Vorschläge zur Marktstabilisierung

14.03.2016

EU-Flagge © Archiv

Brüssel. In Vorbereitung des EU-Agrarrats am 14. März haben bereits mehr als 20 Mitgliedstaaten ein Sammelsurium an Vorschlägen eingereicht, wie der aktuellen Krise insbesondere auf den Märkten für Milchprodukte und Schweinefleisch, aber auch in Teilen des Obst- und Gemüsesektors begegnet werden könnte. Einig sind sich die Delegationen vor allem darin, dass Wege gefunden werden müssen, damit Russland seine Grenzen wieder für europäische Agrarprodukte öffnet. Bei den Optionen für eine zusätzliche Förderung betroffener Erzeuger beziehungsweise für Markteingriffe gehen die Meinungen hingegen teilweise weit auseinander.
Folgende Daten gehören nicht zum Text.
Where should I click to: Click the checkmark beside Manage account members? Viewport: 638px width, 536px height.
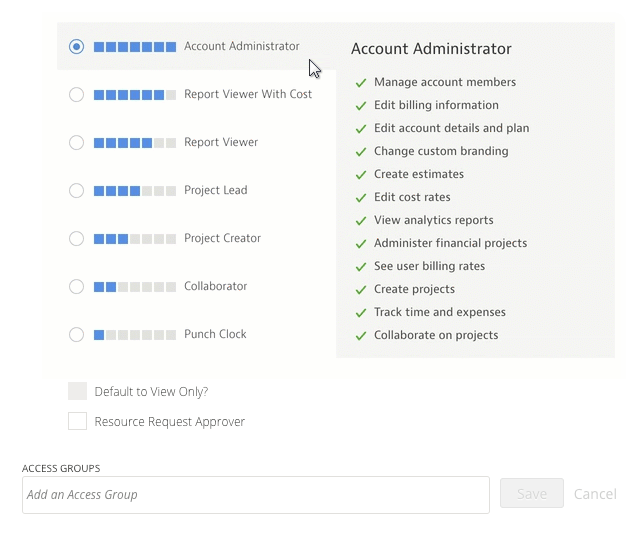click(361, 83)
Deutschland hält ein neues EU-Maßnahmenpaket mit zielgerichteter Hilfe für geeignet und plädiert zu dessen Finanzierung für Umschichtungen im EU-Agrarhaushalt. Die Antastung der aus Direktzahlungen gespeisten Krisenreserve hält Berlin nicht für vertretbar, ebenso wenig wie die Rückkehr zu einer „schwerfälligen und unflexiblen“ staatlichen Mengenregulierung.